BEGIN

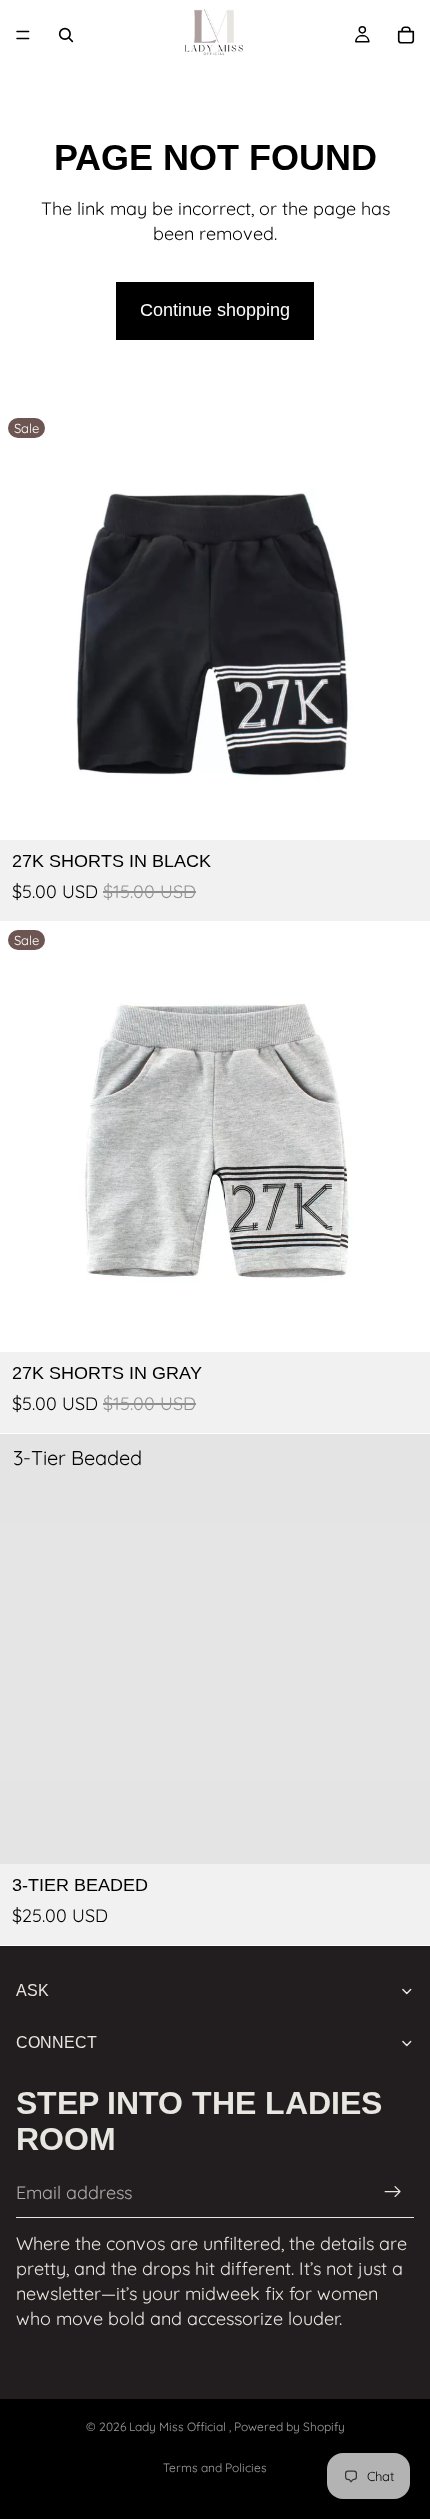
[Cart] (406, 35)
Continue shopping (215, 310)
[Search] (66, 35)
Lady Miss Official (179, 2426)
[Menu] (23, 35)
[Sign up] (393, 2192)
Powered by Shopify (289, 2426)
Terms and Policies (215, 2467)
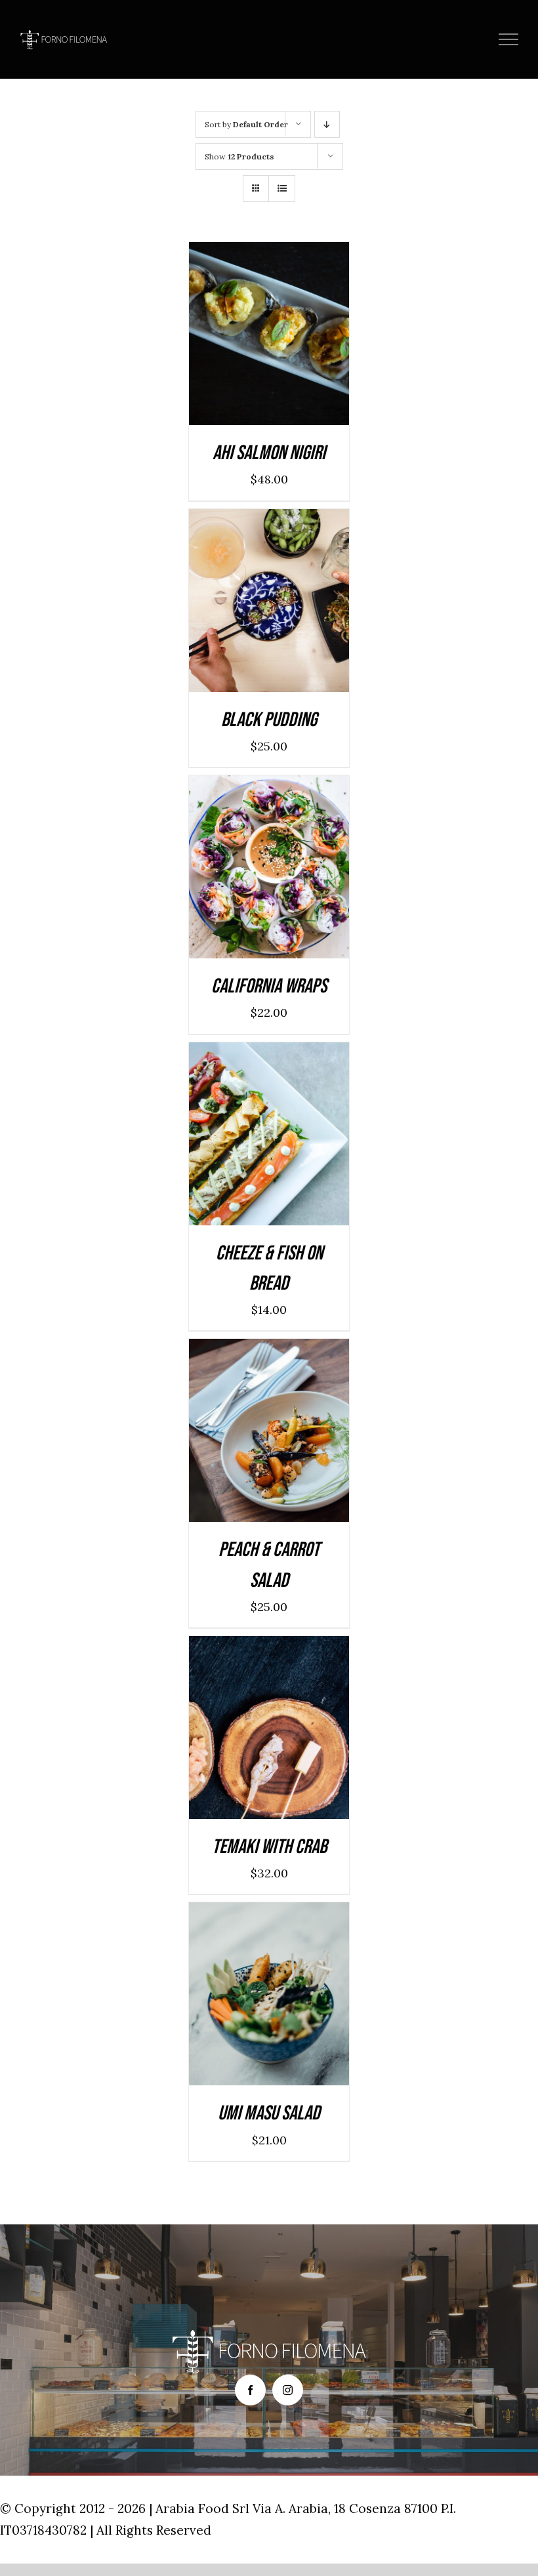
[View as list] (282, 188)
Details (312, 337)
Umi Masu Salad (269, 2113)
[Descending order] (327, 124)
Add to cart (236, 337)
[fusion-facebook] (250, 2390)
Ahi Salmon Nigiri (269, 453)
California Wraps (269, 986)
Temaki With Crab (269, 1847)
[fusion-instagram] (287, 2390)
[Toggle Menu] (509, 39)
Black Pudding (269, 720)
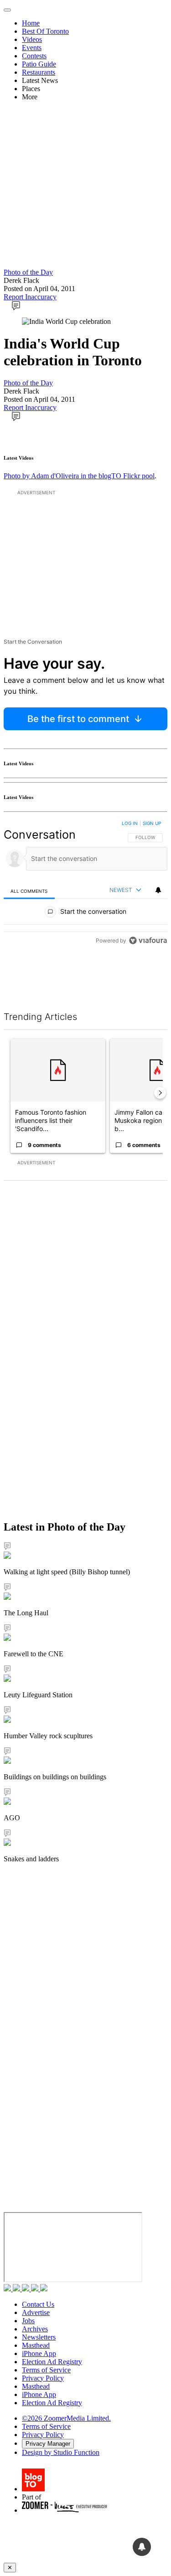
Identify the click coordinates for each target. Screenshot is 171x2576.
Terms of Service (46, 2370)
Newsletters (39, 2337)
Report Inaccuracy (30, 297)
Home (31, 23)
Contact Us (38, 2304)
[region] (85, 884)
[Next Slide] (160, 1093)
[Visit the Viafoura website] (148, 940)
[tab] (29, 890)
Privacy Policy (43, 2378)
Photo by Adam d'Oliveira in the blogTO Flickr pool (79, 476)
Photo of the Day (28, 272)
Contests (34, 56)
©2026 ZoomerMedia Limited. (66, 2418)
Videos (32, 39)
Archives (35, 2329)
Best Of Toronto (45, 31)
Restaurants (38, 72)
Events (31, 47)
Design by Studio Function (60, 2452)
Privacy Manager (48, 2443)
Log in (130, 823)
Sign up (152, 823)
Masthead (36, 2345)
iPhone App (39, 2353)
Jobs (28, 2321)
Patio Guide (39, 64)
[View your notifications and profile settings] (158, 890)
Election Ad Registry (52, 2362)
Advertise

END

### Work instructions
Take every line in the preceding listing that contains "Photo" and copy it.

### Task output
Photo by Adam d'Oliveira in the blogTO Flickr pool (79, 476)
Photo of the Day (28, 272)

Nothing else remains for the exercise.